┌─ Source data
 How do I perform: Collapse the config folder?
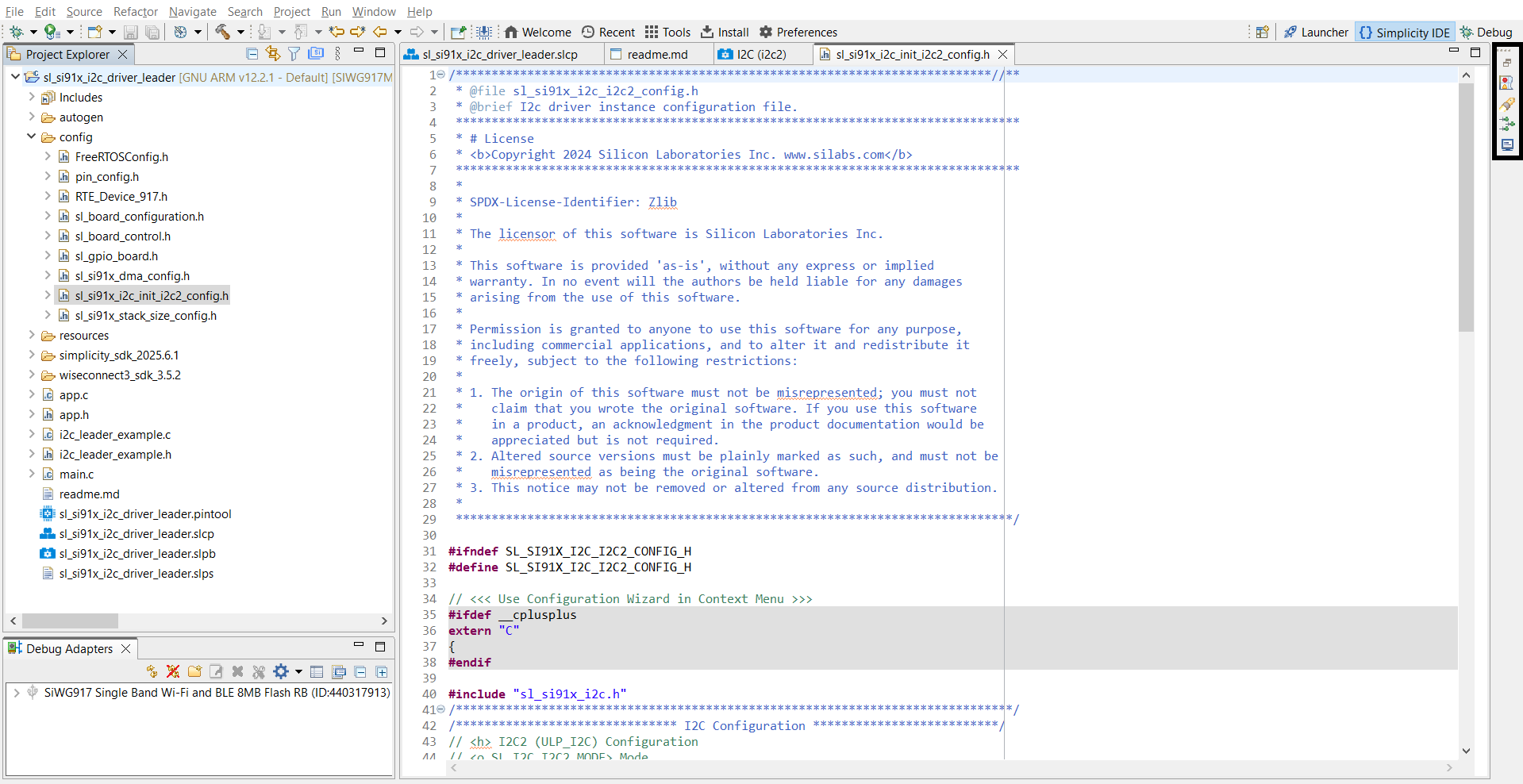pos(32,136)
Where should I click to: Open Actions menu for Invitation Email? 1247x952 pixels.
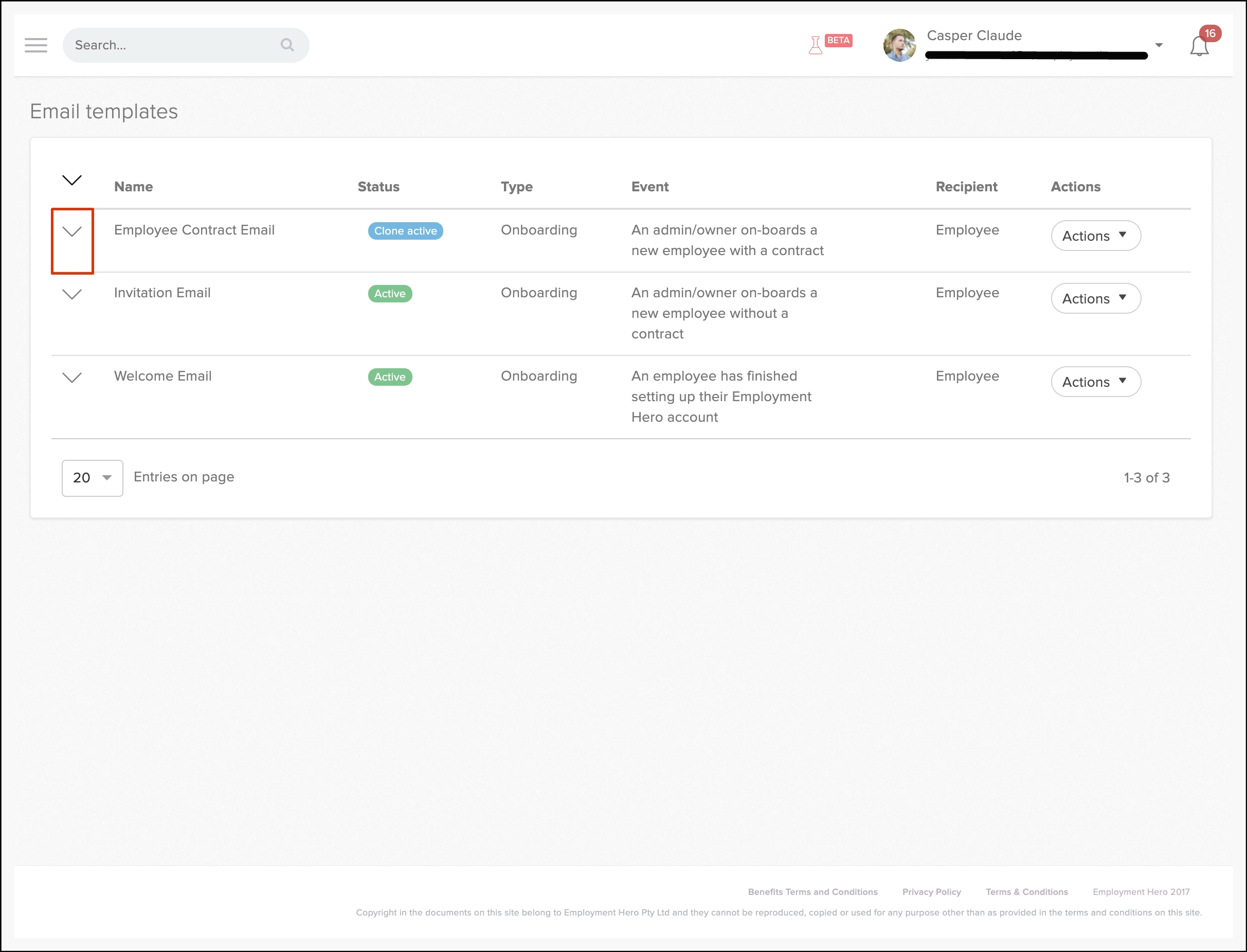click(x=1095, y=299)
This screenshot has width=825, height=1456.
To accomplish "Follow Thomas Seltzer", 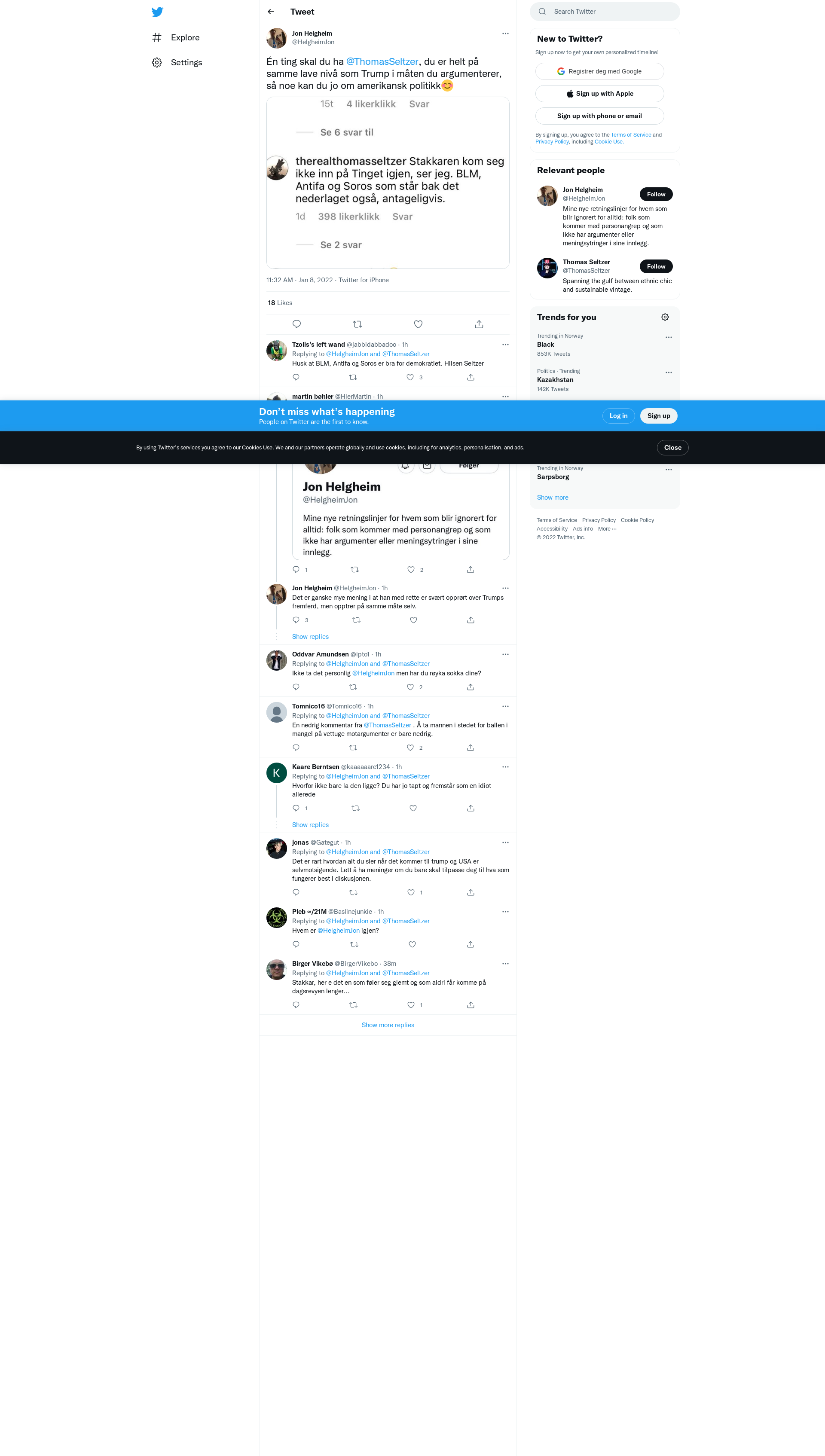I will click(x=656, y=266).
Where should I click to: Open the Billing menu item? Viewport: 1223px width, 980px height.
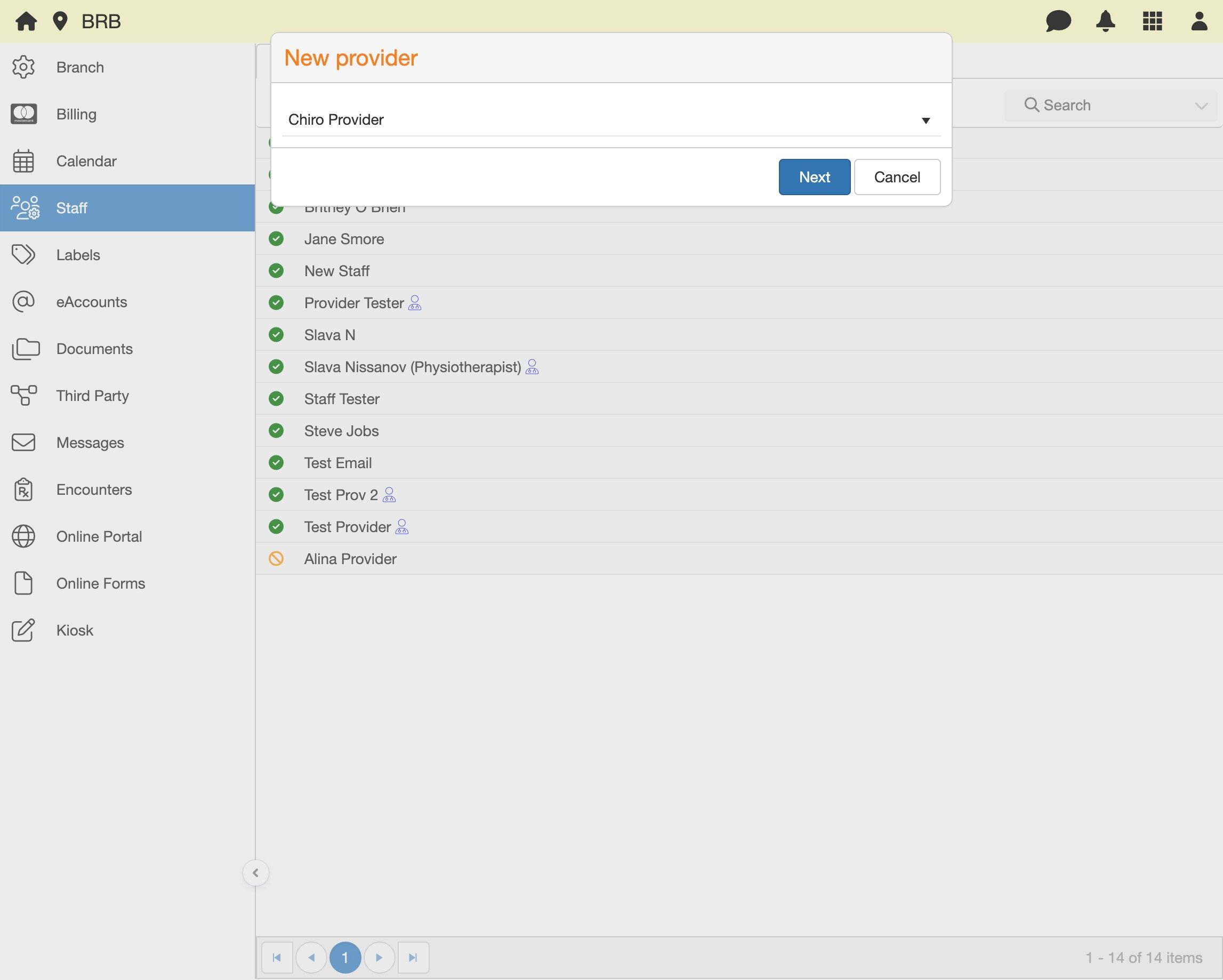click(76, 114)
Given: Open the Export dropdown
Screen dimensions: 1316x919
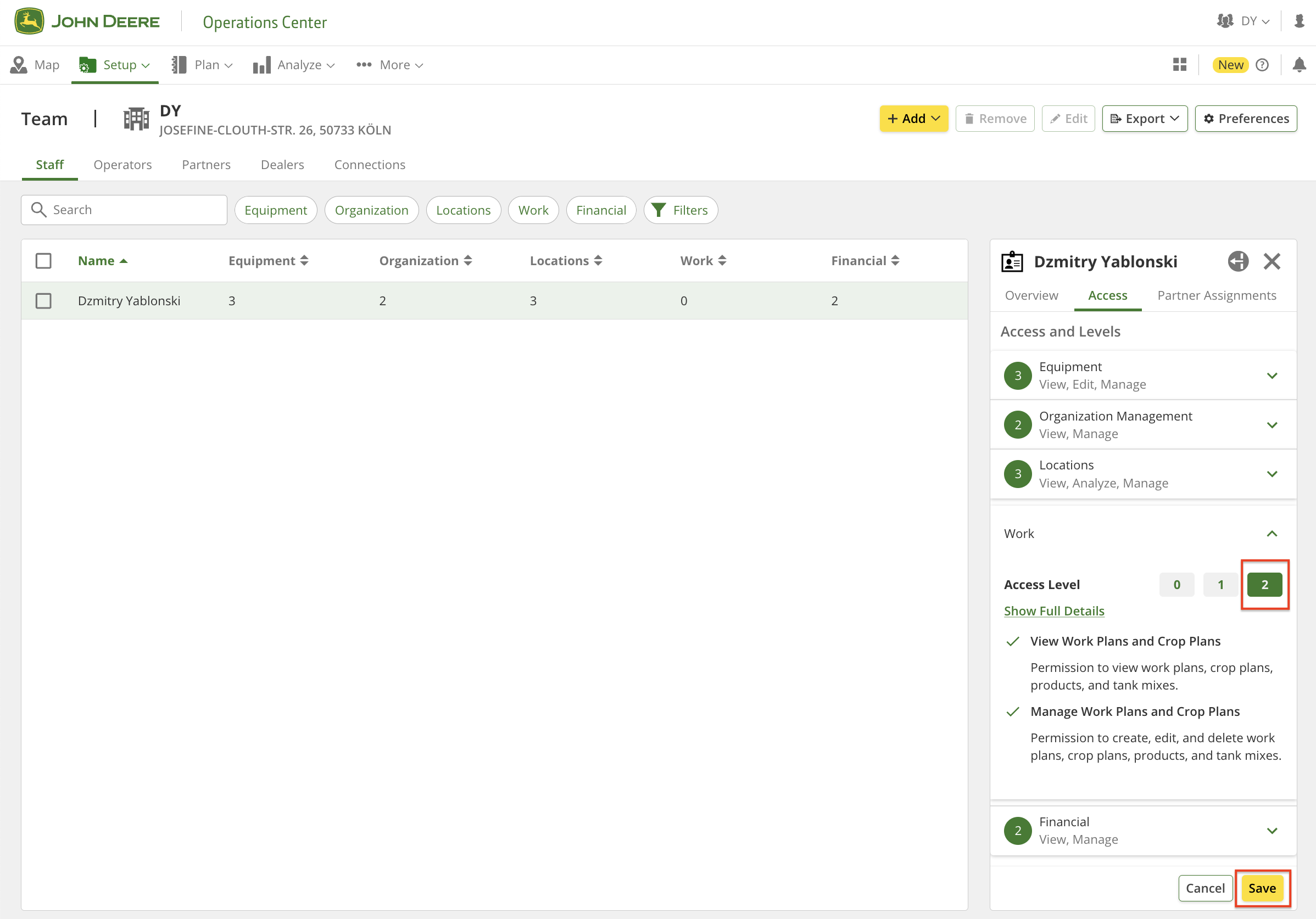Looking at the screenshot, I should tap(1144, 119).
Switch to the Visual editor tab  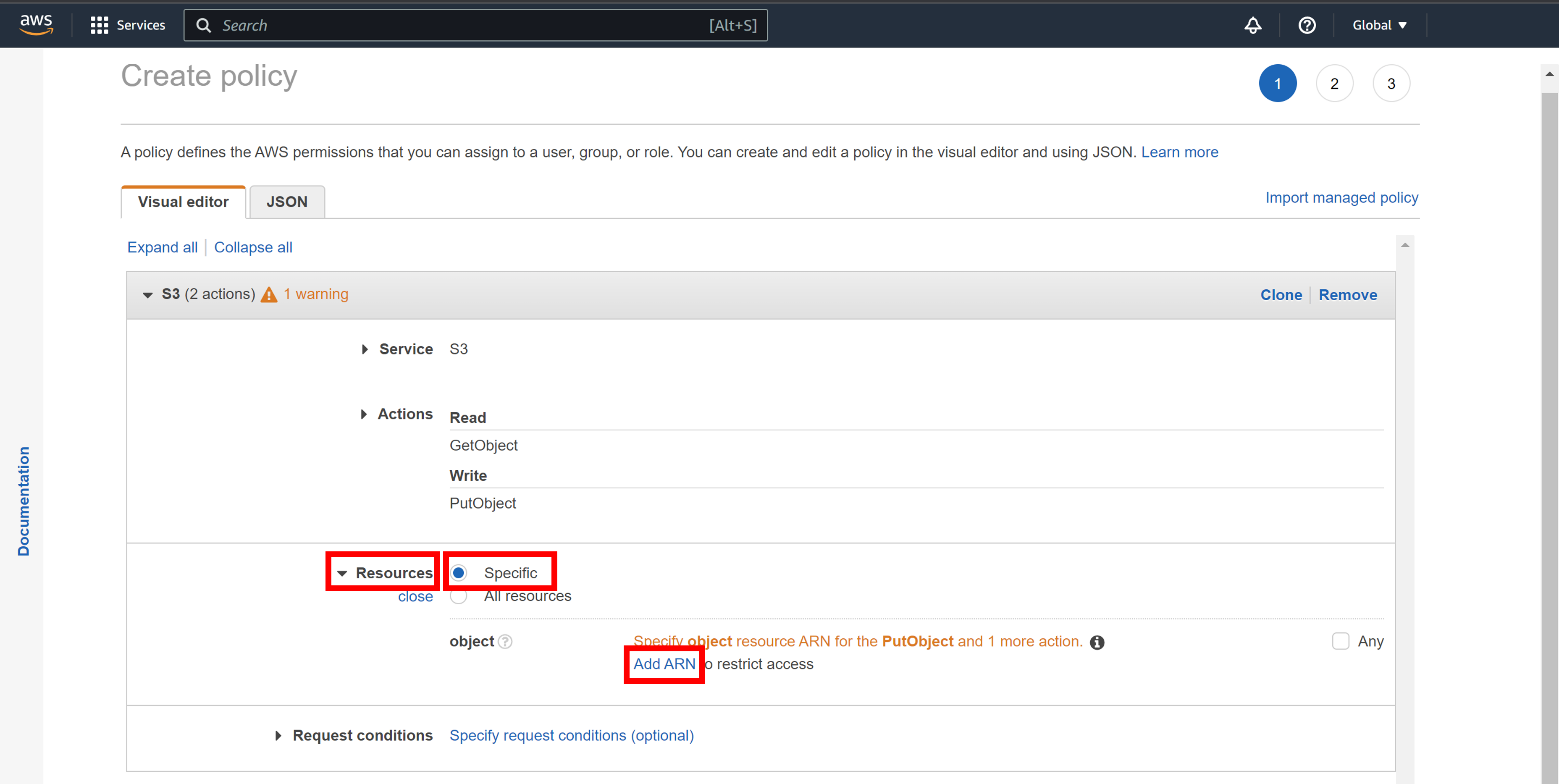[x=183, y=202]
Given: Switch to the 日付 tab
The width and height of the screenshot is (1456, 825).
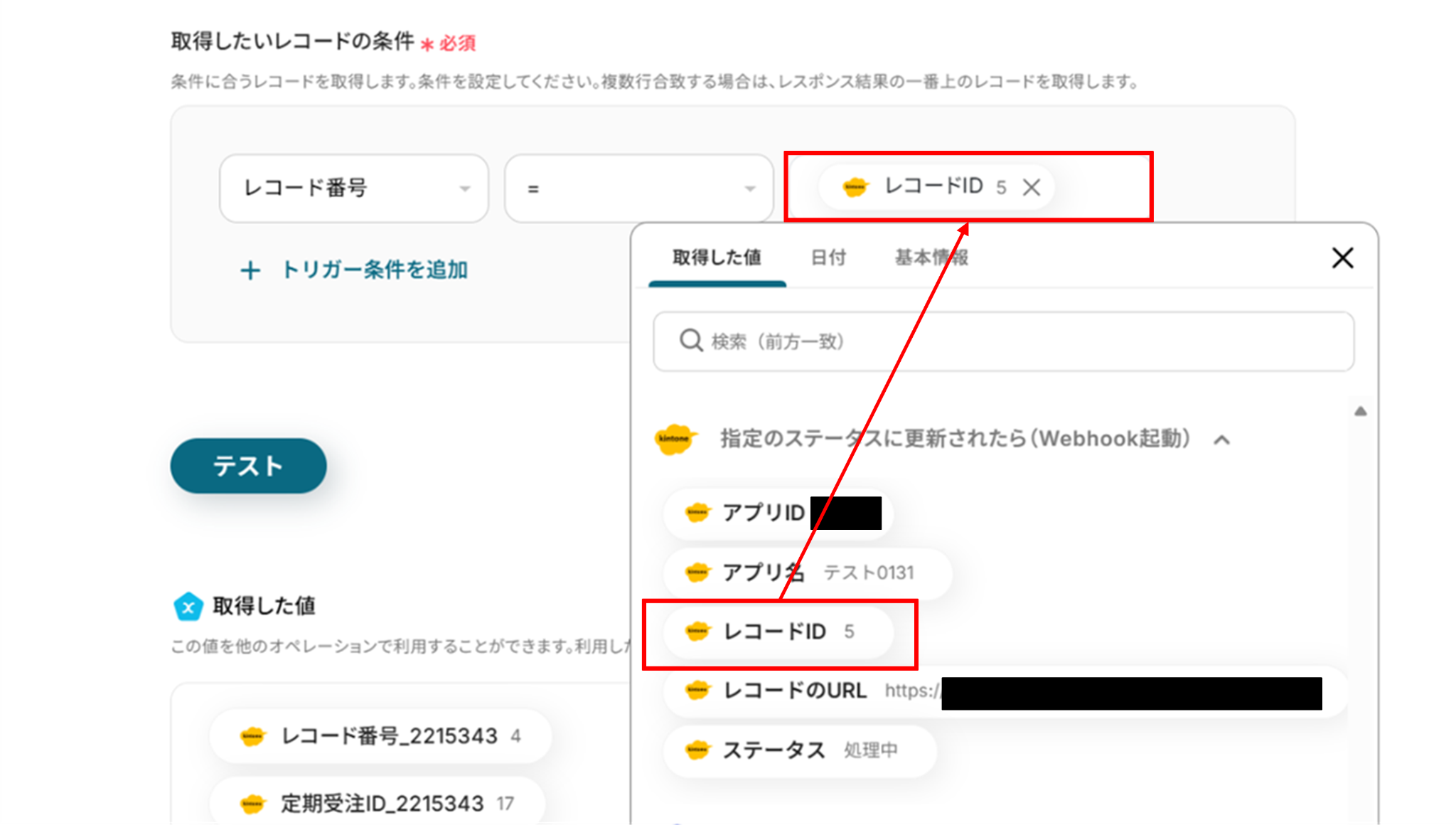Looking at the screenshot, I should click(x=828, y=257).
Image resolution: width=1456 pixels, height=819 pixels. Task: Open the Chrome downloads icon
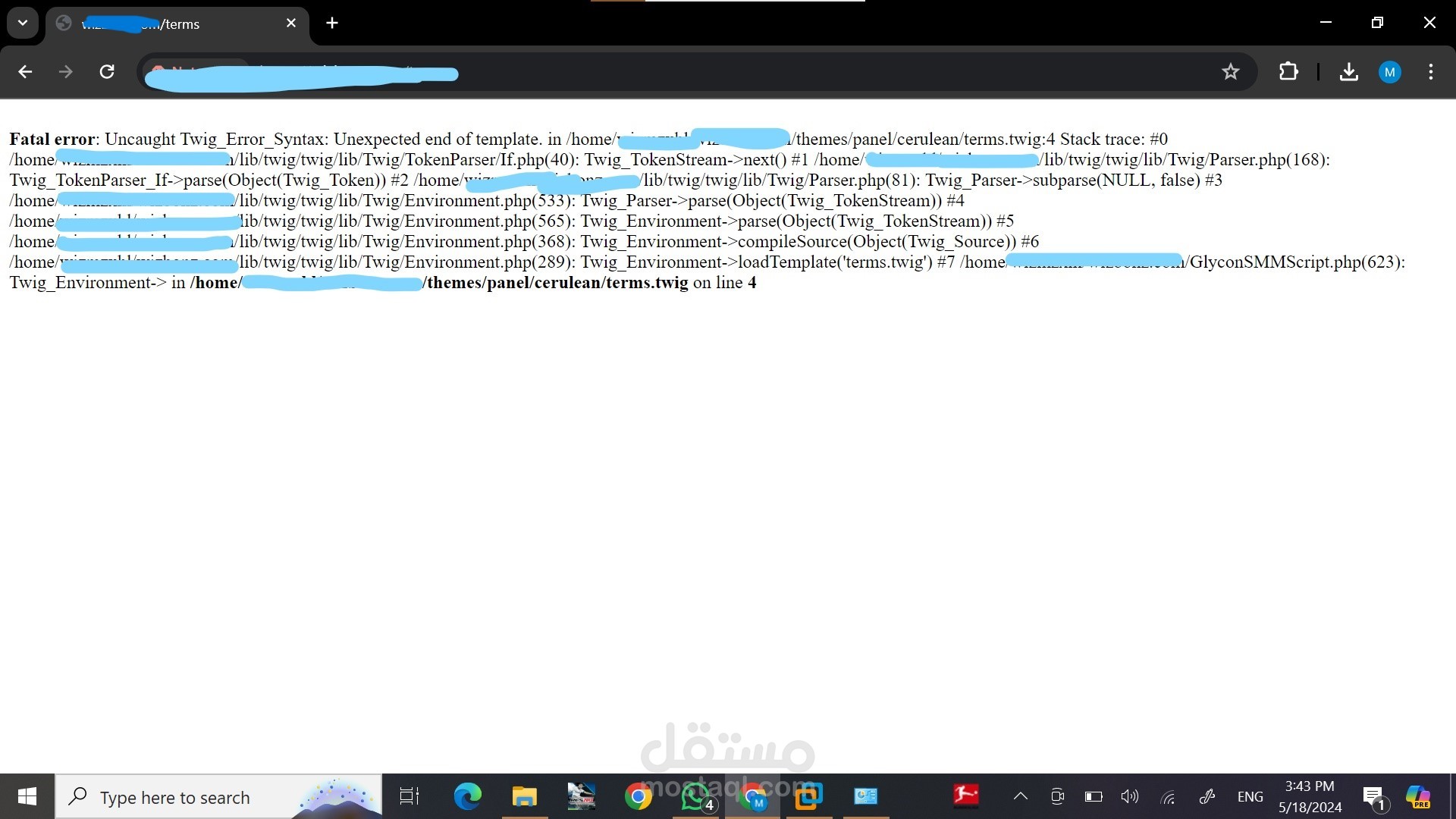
└─
From the entries, work out how many lines include the word "Given", answering with the number only.

2